And the NSA isn't just collecting the things we say. It's also tracking what we buy and where we go. In 2008, The Wall Street Journal's Siobhan Gorman reported that the NSA's domestic data collection "have evolved to reach more broadly into data about people's communications, travel and finances in the U.S. than the domestic surveillance programs brought to light since the 2001 terrorist attacks." That means emails records, bank transfers, phone records, travel records.
And the NSA would never abuse its awesome surveillance power, right? Wrong. In 2008, NSA workers told ABC News that they routinely eavesdropped on phone sex between troops serving overseas and their loved ones in America. They listened in on both satellite phone calls and calls from the phone banks in Iraq's Green Zone where soldiers call home.
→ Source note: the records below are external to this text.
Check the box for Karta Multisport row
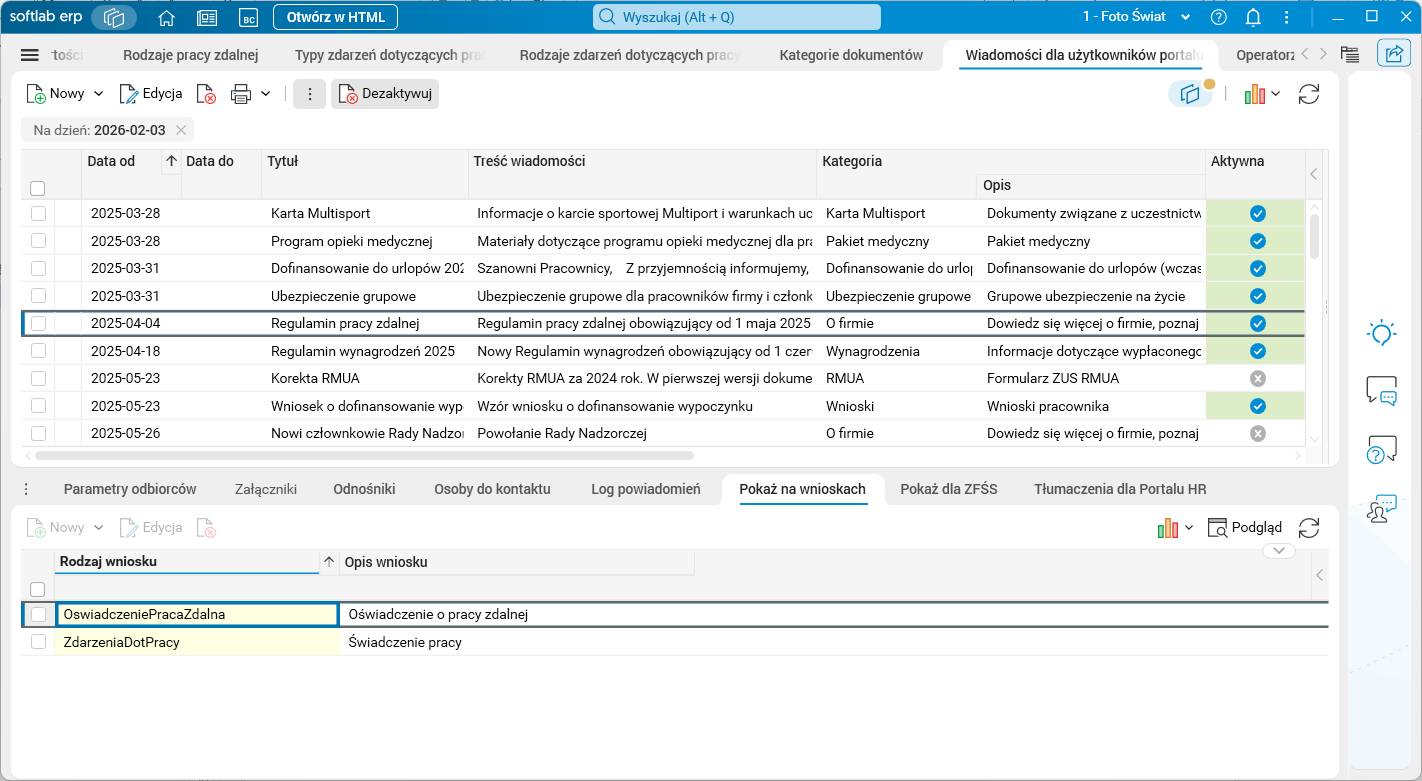 pyautogui.click(x=38, y=213)
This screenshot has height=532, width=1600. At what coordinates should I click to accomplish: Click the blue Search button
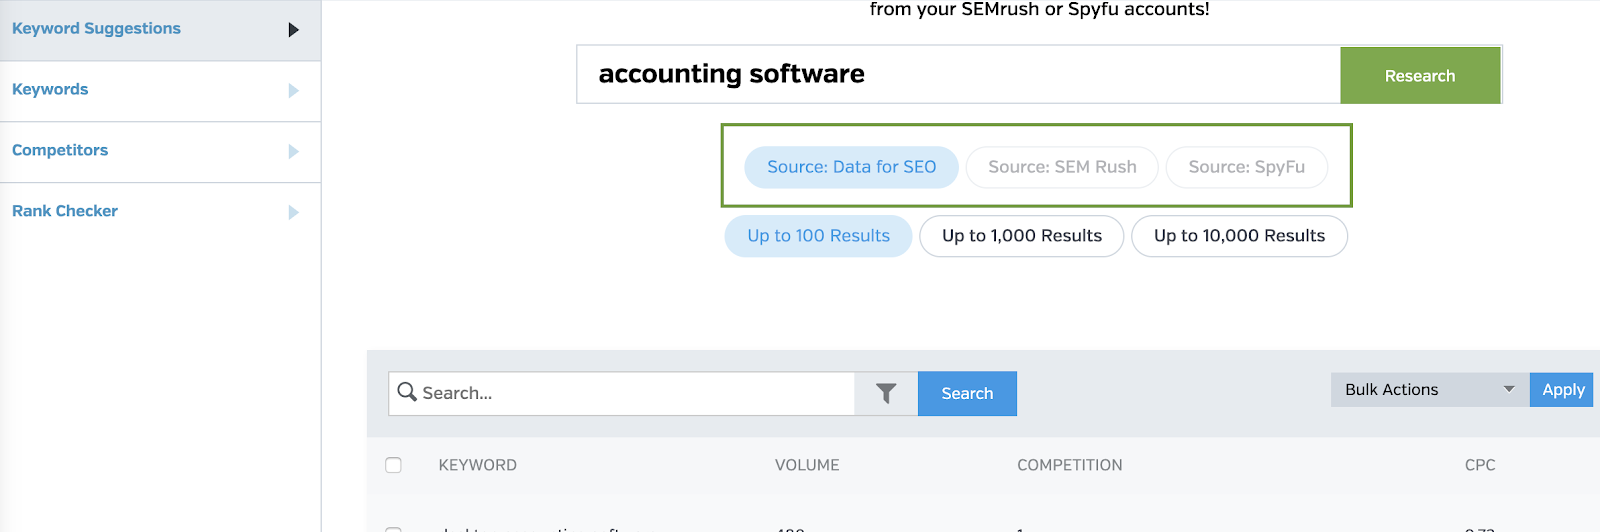coord(967,394)
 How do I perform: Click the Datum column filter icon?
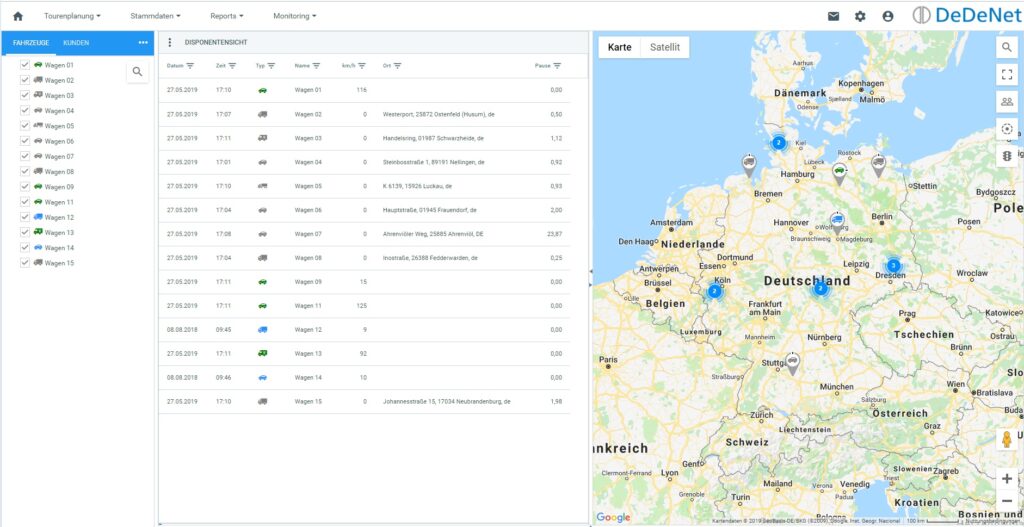(190, 66)
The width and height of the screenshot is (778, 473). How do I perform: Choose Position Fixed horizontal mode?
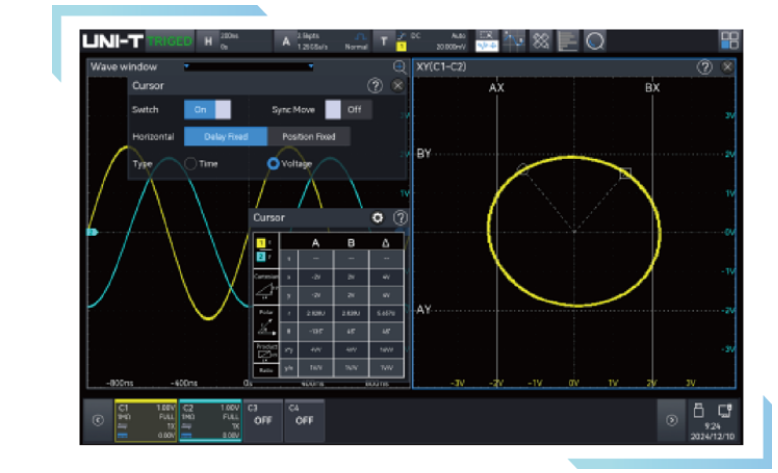point(309,136)
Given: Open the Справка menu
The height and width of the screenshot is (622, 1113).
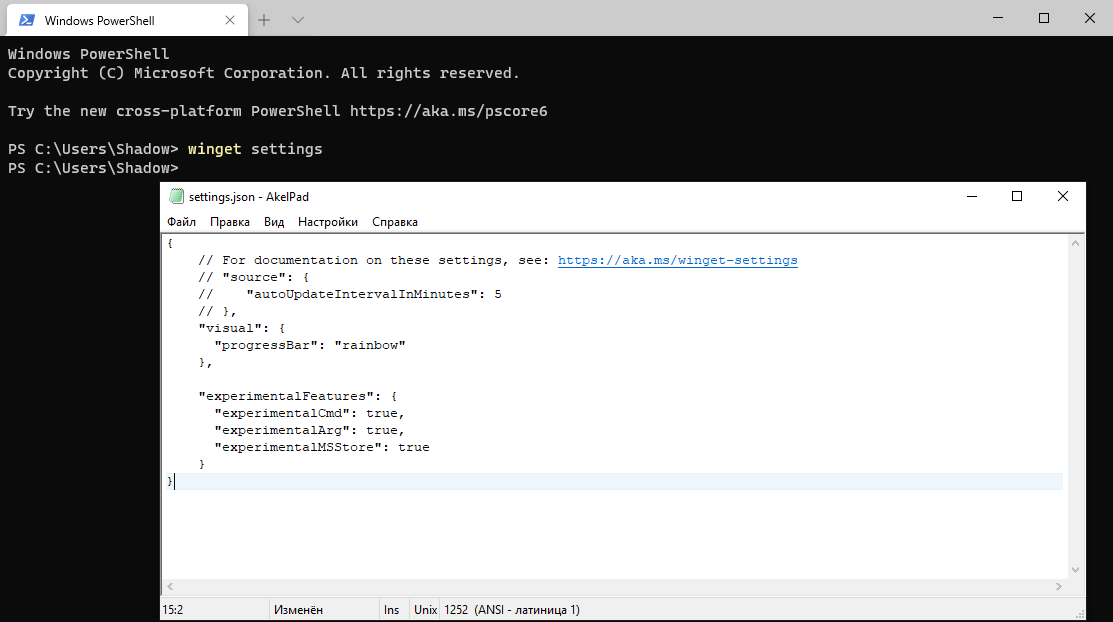Looking at the screenshot, I should click(395, 222).
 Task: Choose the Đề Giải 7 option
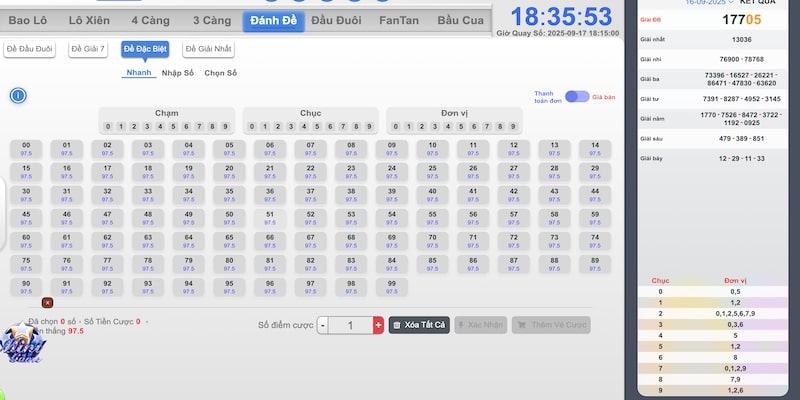89,49
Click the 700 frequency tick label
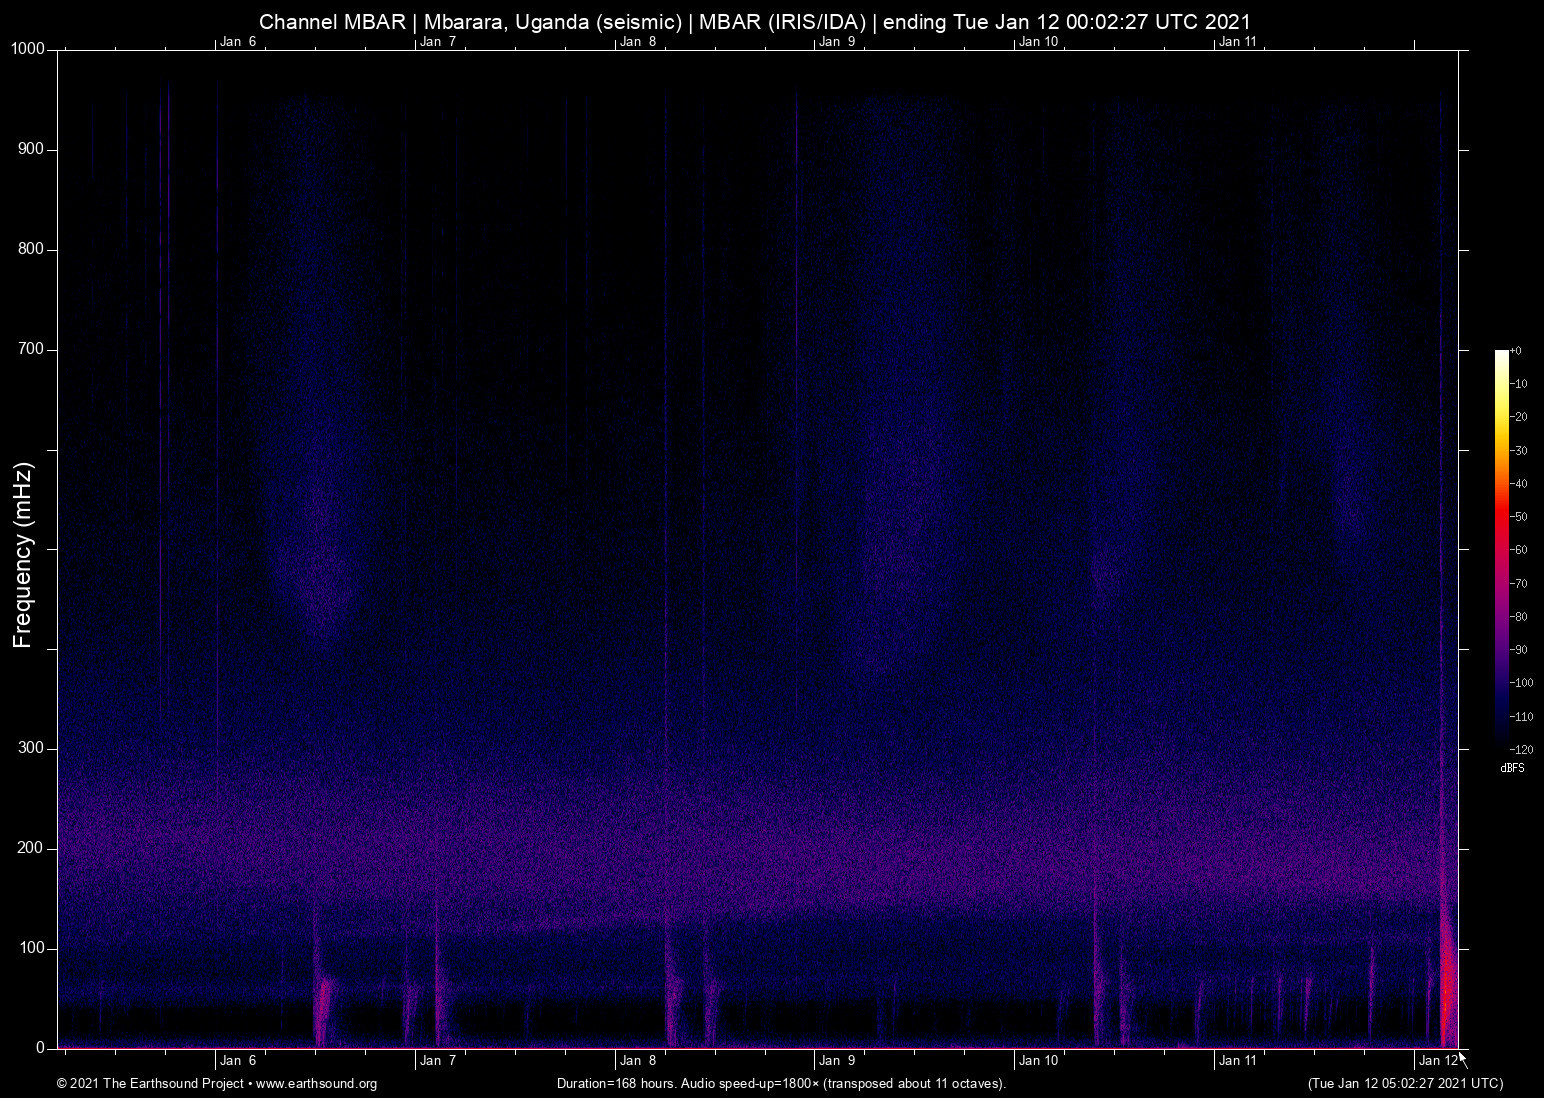The height and width of the screenshot is (1098, 1544). 33,349
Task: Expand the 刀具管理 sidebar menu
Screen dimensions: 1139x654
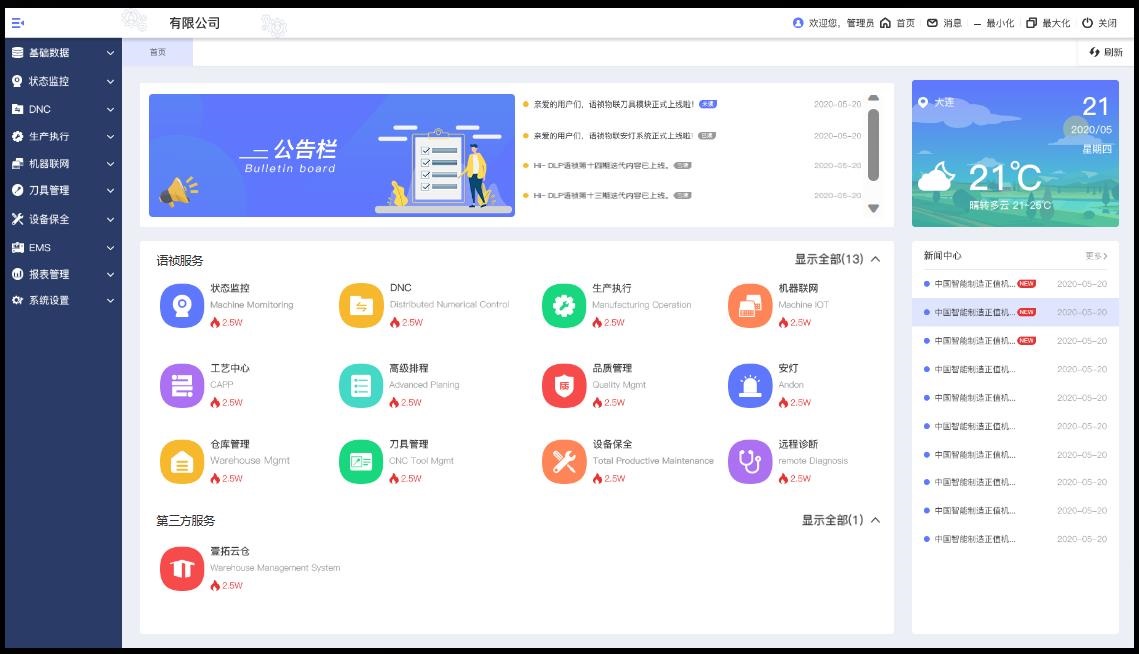Action: click(x=60, y=190)
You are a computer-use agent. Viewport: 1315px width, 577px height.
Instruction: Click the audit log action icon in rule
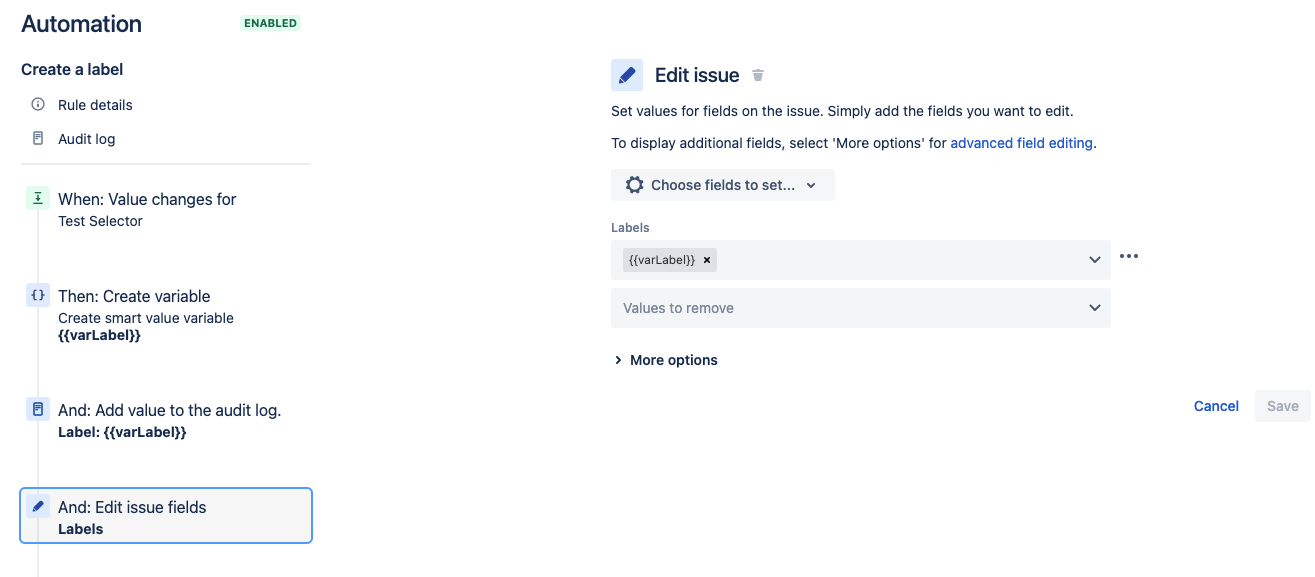[x=38, y=409]
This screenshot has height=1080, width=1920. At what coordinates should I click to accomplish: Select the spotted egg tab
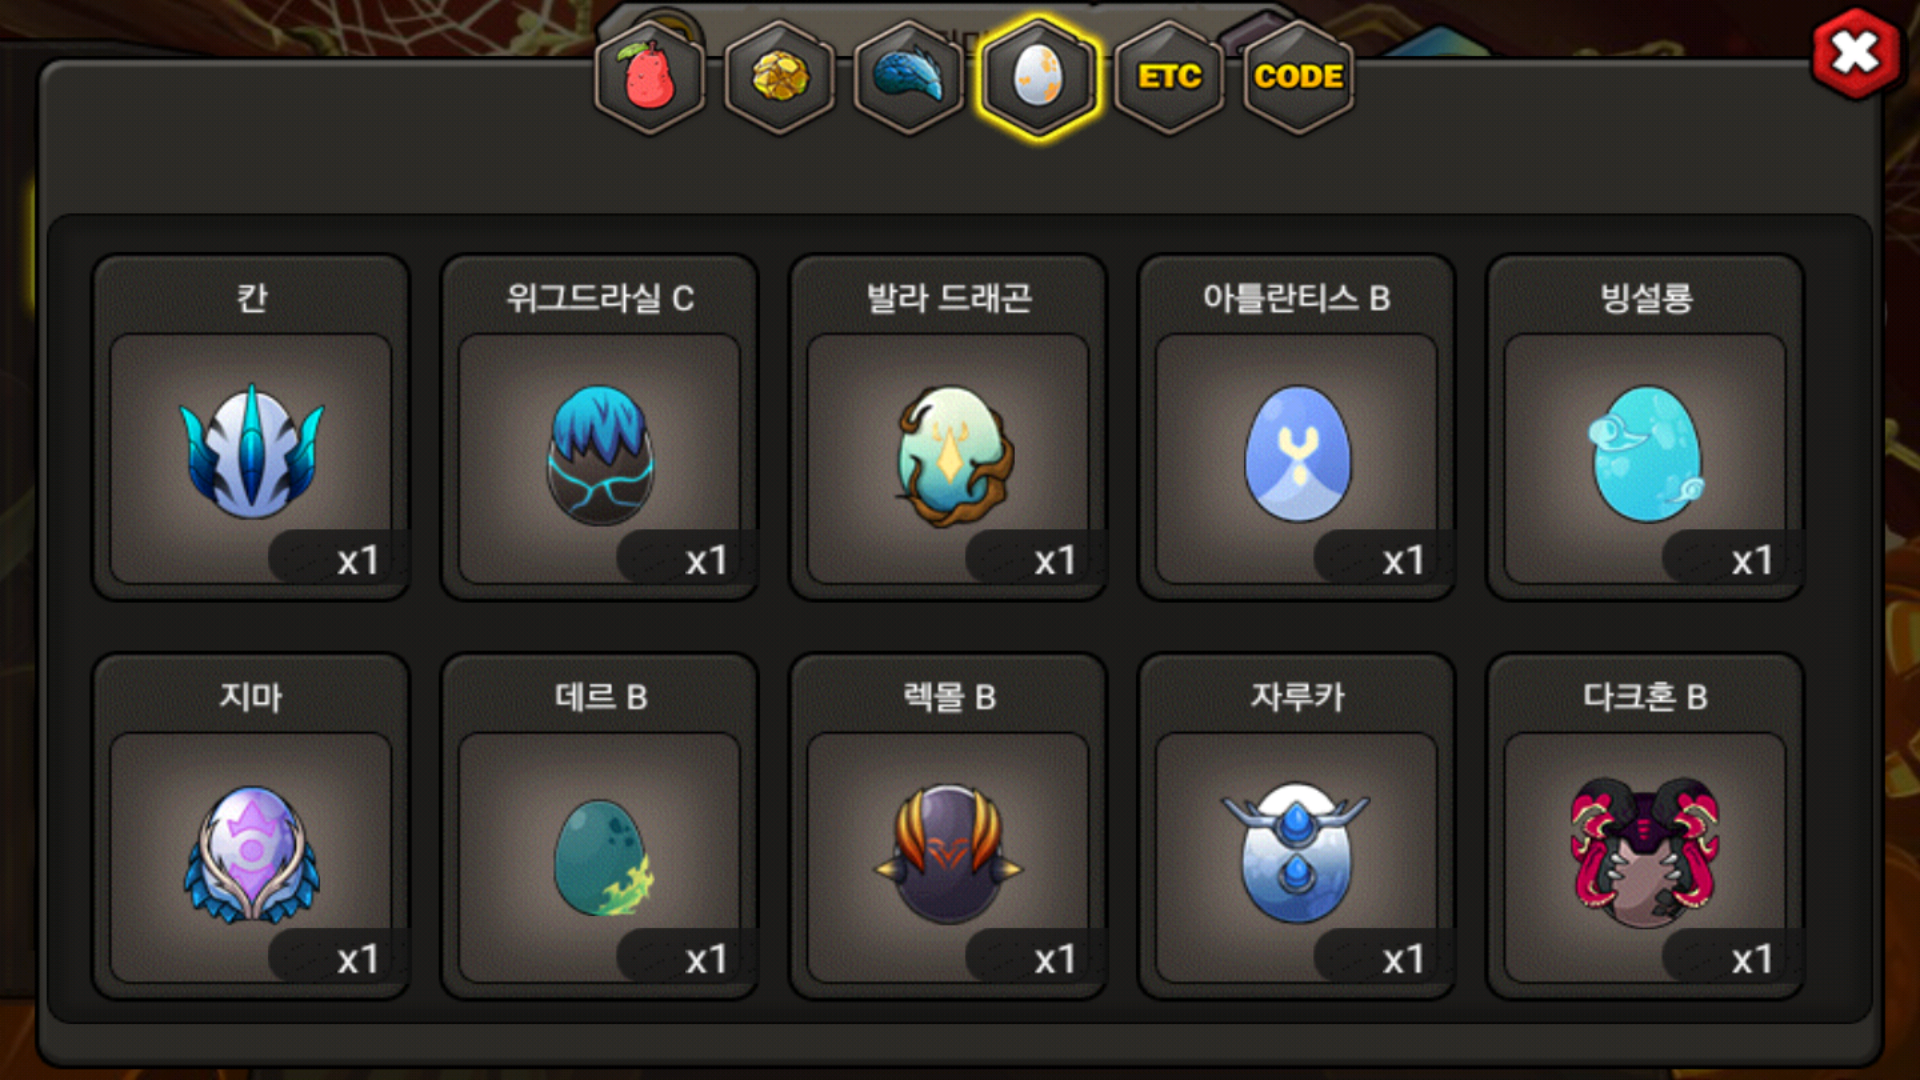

I am really tired today, so maybe I am reading your response wrong, but if I am not, then I have no ****ing clue where you are coming from. To me, the OP was looking for another Obama scandel... like it was new news that this sort of eavesdropping ever existed. He made it partisan before anyone else did, yet he gets a ****ing pass from you. Priceless . Put yourself in my shoes and you'll see why I had to call him out. Even Maggie didn't know, yet she had no issues chiming in and calling me out even though she was duly informed a few posts later this this has been going on for over a decade. Oopsie.
In any event, it's ****ing ridiculous that you're calling me out when all I was dealing out was straight facts. Disagree with me all you want, I don't give a ****. But to think I'm all thrilled about the current administration doing this is completely absurd.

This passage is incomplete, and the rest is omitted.